Aubéline leva son regard vers lui, émerveillée de voir l'homme de sa vie venir à elle. Leur conversation prit fin par la même occasion, laissant en suspens un nombre incalculable de questions que Lyuba n'avait pas envie d'être la seule à porter.
Quelque chose vibra dans sa poche de jean. Elle sortit son téléphone portable qui affichait un nouveau message d'un numéro inconnu. D'un toucher sur l'écran tactile, le message s'afficha.

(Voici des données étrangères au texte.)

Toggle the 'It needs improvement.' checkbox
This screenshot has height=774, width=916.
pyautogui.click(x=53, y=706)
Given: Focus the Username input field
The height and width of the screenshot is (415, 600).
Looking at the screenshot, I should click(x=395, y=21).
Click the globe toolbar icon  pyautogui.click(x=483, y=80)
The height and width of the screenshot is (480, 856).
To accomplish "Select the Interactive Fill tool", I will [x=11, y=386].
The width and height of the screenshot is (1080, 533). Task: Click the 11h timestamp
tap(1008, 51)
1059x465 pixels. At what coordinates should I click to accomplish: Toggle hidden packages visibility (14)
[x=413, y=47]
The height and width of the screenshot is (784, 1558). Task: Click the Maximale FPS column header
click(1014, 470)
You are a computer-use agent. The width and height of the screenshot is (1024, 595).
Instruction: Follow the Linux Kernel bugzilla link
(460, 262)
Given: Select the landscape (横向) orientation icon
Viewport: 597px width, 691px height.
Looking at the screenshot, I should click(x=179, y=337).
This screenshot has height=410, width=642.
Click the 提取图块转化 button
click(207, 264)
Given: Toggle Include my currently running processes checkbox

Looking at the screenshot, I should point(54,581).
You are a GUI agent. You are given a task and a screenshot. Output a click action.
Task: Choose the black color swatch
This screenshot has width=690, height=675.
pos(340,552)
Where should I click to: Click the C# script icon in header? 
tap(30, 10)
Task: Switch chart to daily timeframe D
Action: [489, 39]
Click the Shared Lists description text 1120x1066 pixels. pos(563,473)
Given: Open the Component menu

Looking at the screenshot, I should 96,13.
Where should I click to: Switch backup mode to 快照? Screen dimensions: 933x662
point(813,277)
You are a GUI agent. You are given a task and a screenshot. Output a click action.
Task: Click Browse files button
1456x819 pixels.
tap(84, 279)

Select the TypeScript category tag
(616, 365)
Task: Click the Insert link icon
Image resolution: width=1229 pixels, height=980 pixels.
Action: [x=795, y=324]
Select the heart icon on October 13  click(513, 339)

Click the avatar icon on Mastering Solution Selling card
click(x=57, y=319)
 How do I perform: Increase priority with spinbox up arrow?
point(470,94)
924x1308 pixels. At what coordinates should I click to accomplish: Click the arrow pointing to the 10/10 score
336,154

- Tu as mis la clé en lieu sûr ?
La jeune fille scruta les alentours pour voir si Clovis était dans les parages. Qui avait pu lui donner son numéro? Le message parlait de la clé, il n'y avait donc aucun doute sur son émissaire. Elle pianota sur son portable et répondit de suite.
- Oui. Je l'ai sur moi. Pourquoi?
La seconde qui suivit, son portable vibra à nouveau.
- Bien. Garde-la toujours près de toi.
- Oui, mais pourquoi?
Lyuba attendit quelques secondes qu'il réponde à son message, mais il n'en fit rien. Silence radio. Et puis de toute façon, les cours allaient reprendre. Alors qu'Aubéline faisait les yeux doux à Tony, elle sortit de table sans un mot et retourna à l'auditoire pour la suite de la journée.